The weakness spread. She was tired from the exertion of going to the bathroom, of lifting the water bottle. On the third day, her skin ceased to function. A drop of water landed on her arm, and her entire body convulsed from the impact. It was as if she no longer had skin, and the water had landed on raw, exposed tissue. She didn’t take a bucket bath on the third day. She could hardly stand. But her body began to emit an odor. She thought her burns might be infected, or the bandages were rotting, but it was neither: it was her pores. It was not her usual sweat; that smell she knew. This was more piquant, intense, and absinthal. The sheet on the cot was sticky with it, and yet the peculiar scent of her famished body, every one of her limbs afire, felt to Poornima as if hunger were the most natural state, the truest one. She hardly even wanted food; food became an abstract thing, a memory for which she felt mostly apathy, and sometimes hatred.
On the morning of the fourth day, the door opened.
Still on the cot, Poornima opened her eyes and didn’t bother to get up. It was Guru. He looked at her, visibly disgusted, and said, “What is that smell?”

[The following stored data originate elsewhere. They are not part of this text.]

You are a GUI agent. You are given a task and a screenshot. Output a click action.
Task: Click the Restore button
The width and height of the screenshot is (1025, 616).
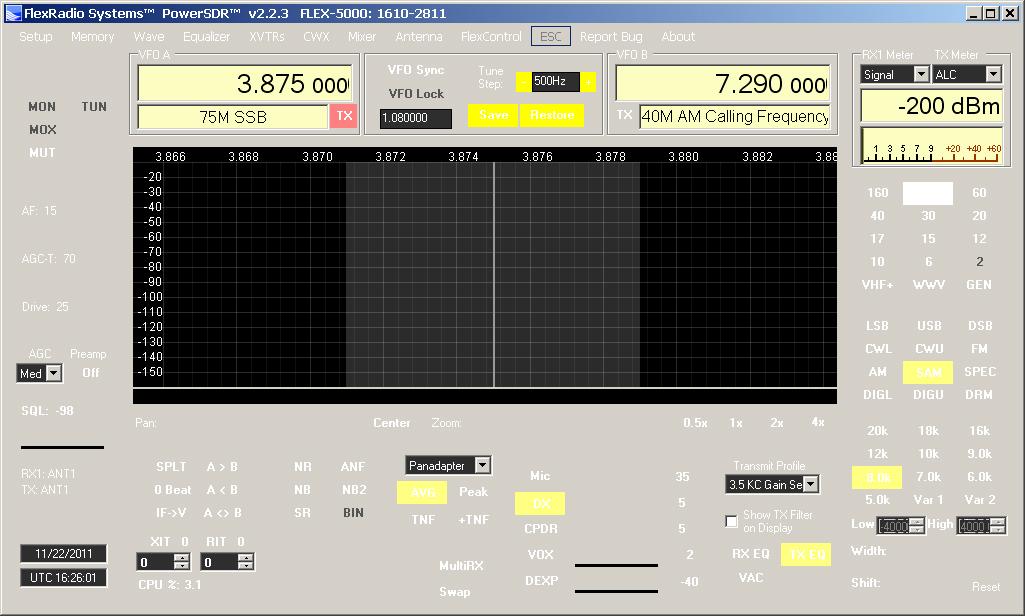[552, 115]
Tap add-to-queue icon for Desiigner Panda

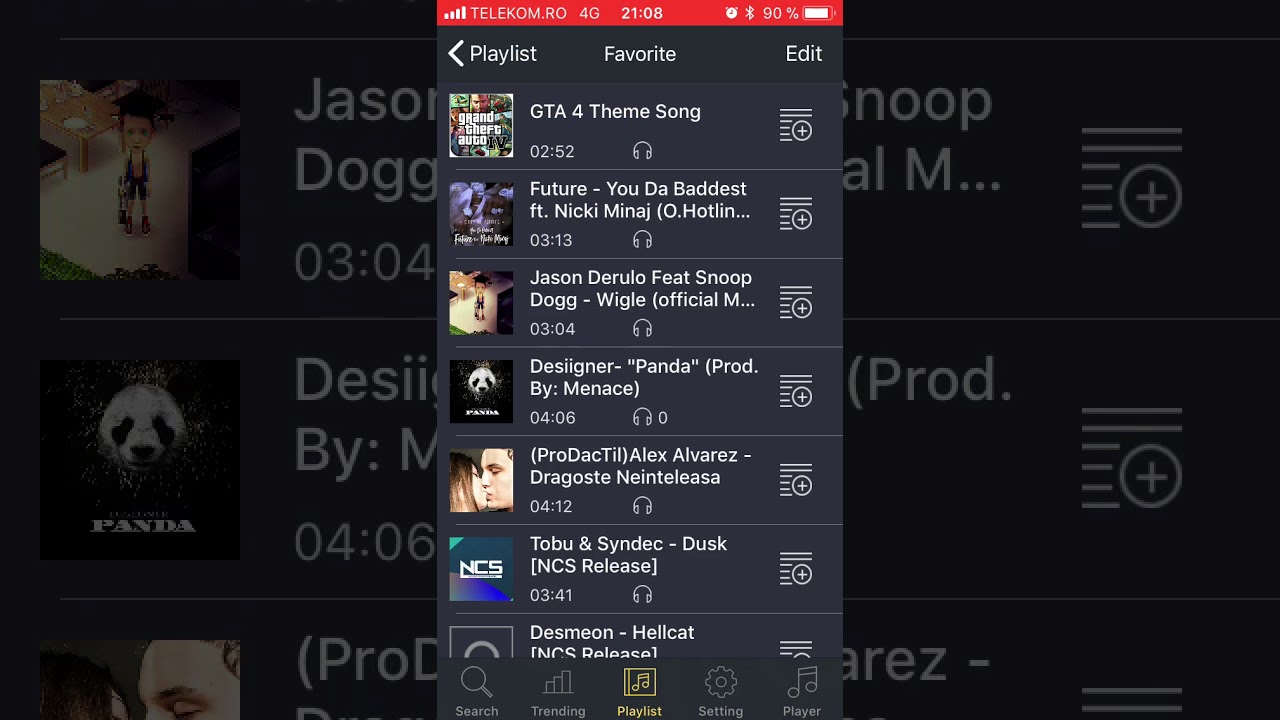click(x=796, y=391)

She continued looking at him, and then she closed her eyes. She said, “I didn’t eat them.”
He went to the refrigerator, looked inside, and said, “So you didn’t,” and then he turned to her. “I wouldn’t have cared if you had.”
She opened her eyes again.
“Is that what you thought I was after? To see if you’d eat the fruits?” He laughed. “You village girls are all so amusingly stupid. They wouldn’t have lasted past the first day, anyway. No,” he said. “No, what I wanted to show you, what I wanted you to appreciate is what I own.” Poornima began to sit up, confused, but he said, “No, no, don’t sit up on my account. In fact, lie back down, and turn over.” She lay down again, but remained on her back, watching him. “If you’re going to work for me then I need you to understand what I own. I own you,” he began. “I own the food you eat. I own your sweat, your stink. I own your weakness. But most of all, I own your hunger.” He was standing above her, looking down. “Do you understand? I own your hunger. Now,” he said, unbuckling his belt, “turn over. I don’t like faces. Especially not yours.”
*
She began working for him the following day. Her desk was next to his, but smaller, so he could watch over her. But he was rarely there. She was usually alone, and she left the door open, looking up at every girl who passed by it.
None of them was Savitha. At least, none at this location. Poornima wasn’t allowed to talk to them—Guru watched her keenly when he was there, and when he wasn’t, the cook, named Raju, watched her—but every time one of the girls came downstairs, Poornima nodded or smiled. They mostly ignored her. Some of the younger ones, or newer ones, would look back at her sadly, or bravely, and then they would go back upstairs. There were thirteen girls. But were they girls? Poornima wondered. Of course they were. None of them was probably older than sixteen. But there was something missing in them; some essence of girlhood had left them. What was it? Poornima thought about it every day during her first few weeks at the brothel. Innocence, certainly. That was obvious. And they were damaged. That, too, was obvious. But there was something else. Something finer.